BEGIN DATA
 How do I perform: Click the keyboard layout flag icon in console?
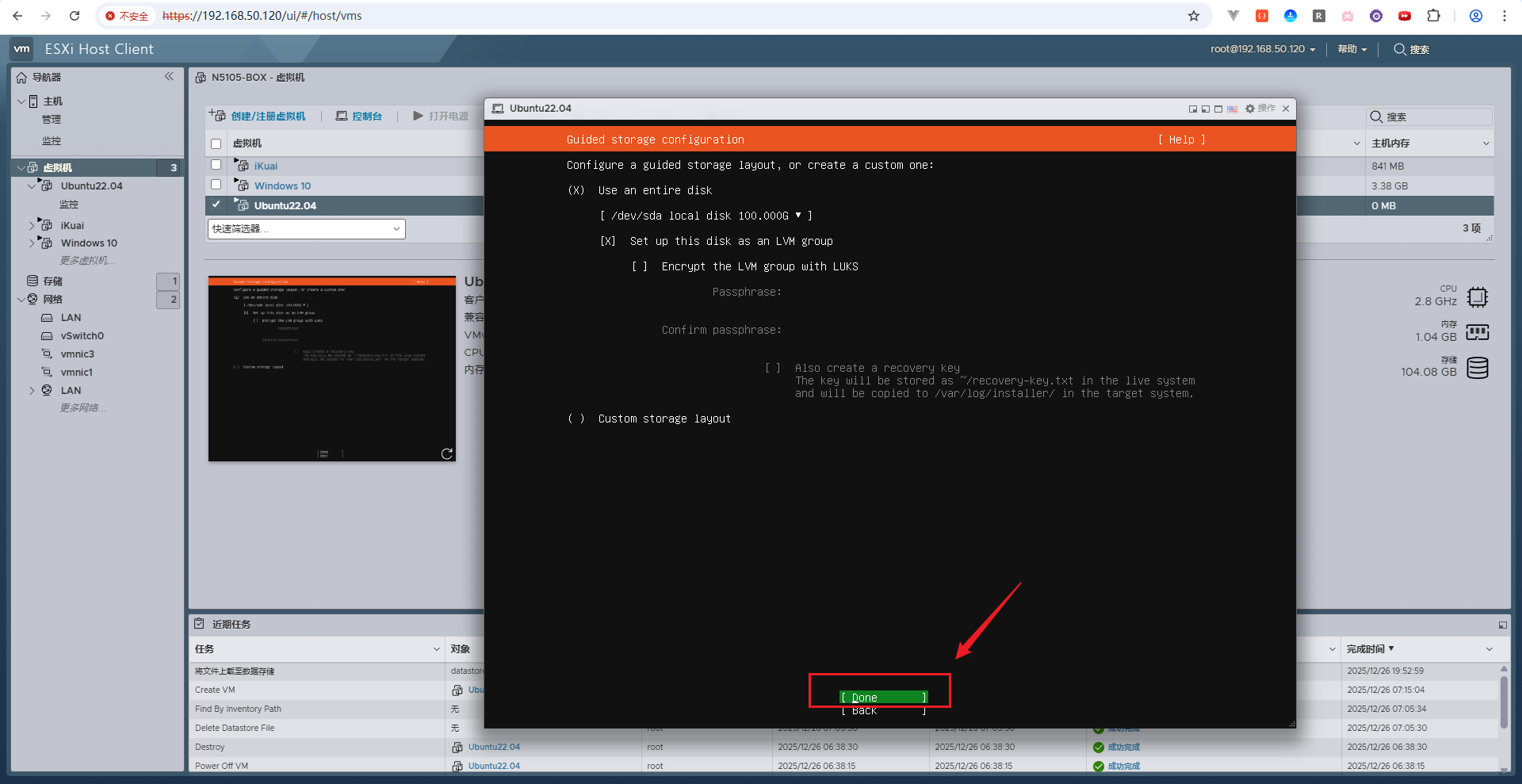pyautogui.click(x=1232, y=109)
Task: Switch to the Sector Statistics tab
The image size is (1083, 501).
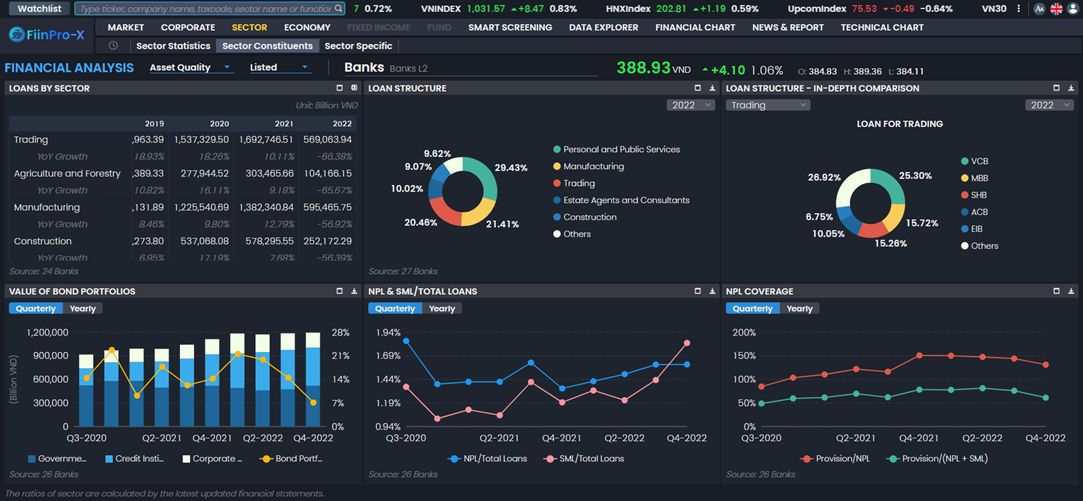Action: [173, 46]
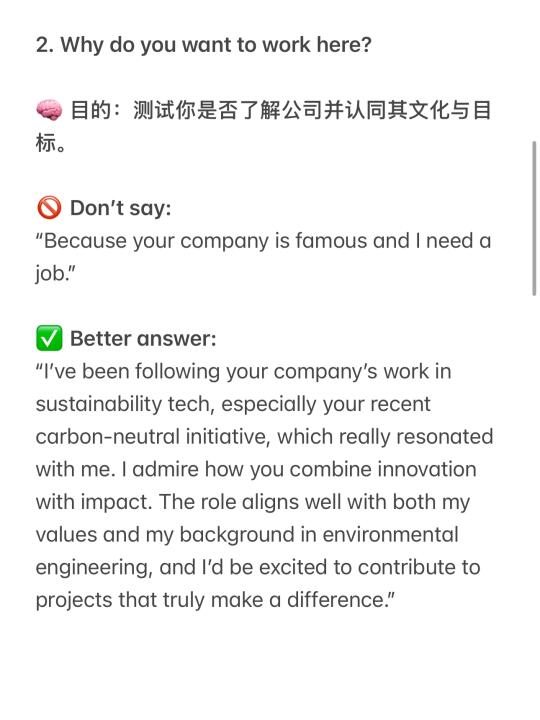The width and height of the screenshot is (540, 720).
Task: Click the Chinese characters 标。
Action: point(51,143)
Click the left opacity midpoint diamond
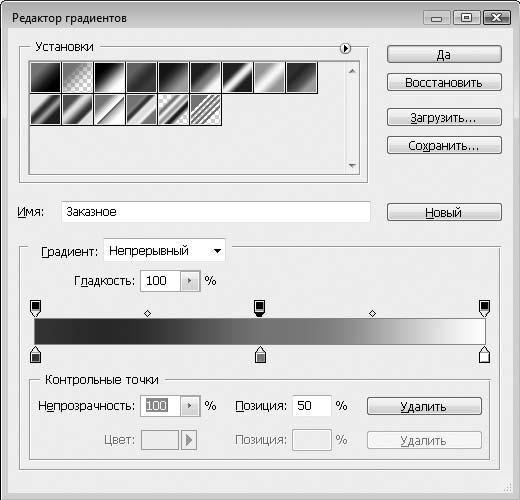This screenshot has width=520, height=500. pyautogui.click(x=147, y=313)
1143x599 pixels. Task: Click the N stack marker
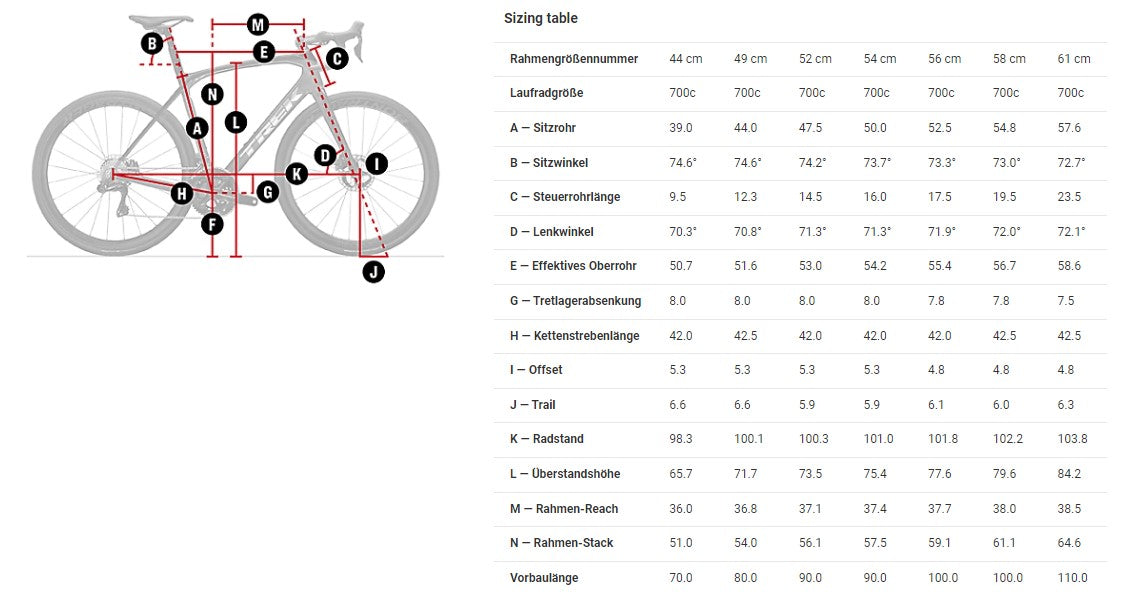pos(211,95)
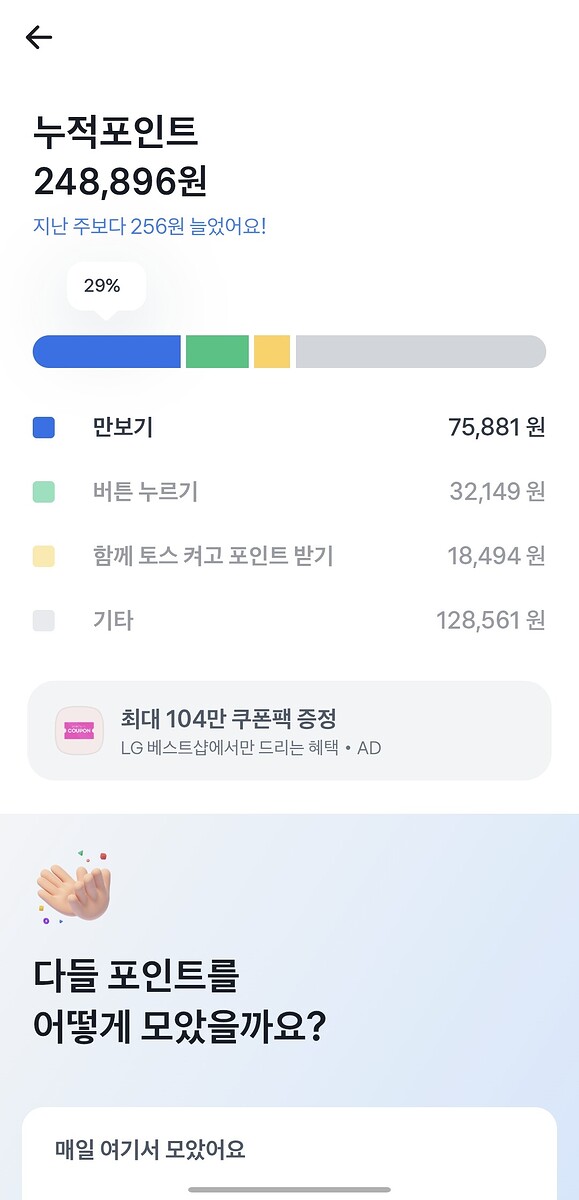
END DATA
EXERCISE: Everything in the data except the pictures must be retyped exactly.

PROBLEM SOLUTION:
 How do I perform: Click the keyboard layout flag icon in console?
pyautogui.click(x=1232, y=109)
Task: Switch to the Sector Statistics tab
The image size is (1083, 501).
Action: [173, 46]
The width and height of the screenshot is (540, 720).
Task: Click the Chinese characters 标。
Action: point(51,143)
Click the left opacity midpoint diamond
This screenshot has width=520, height=500. pyautogui.click(x=147, y=313)
1143x599 pixels. Task: Click the N stack marker
pos(211,95)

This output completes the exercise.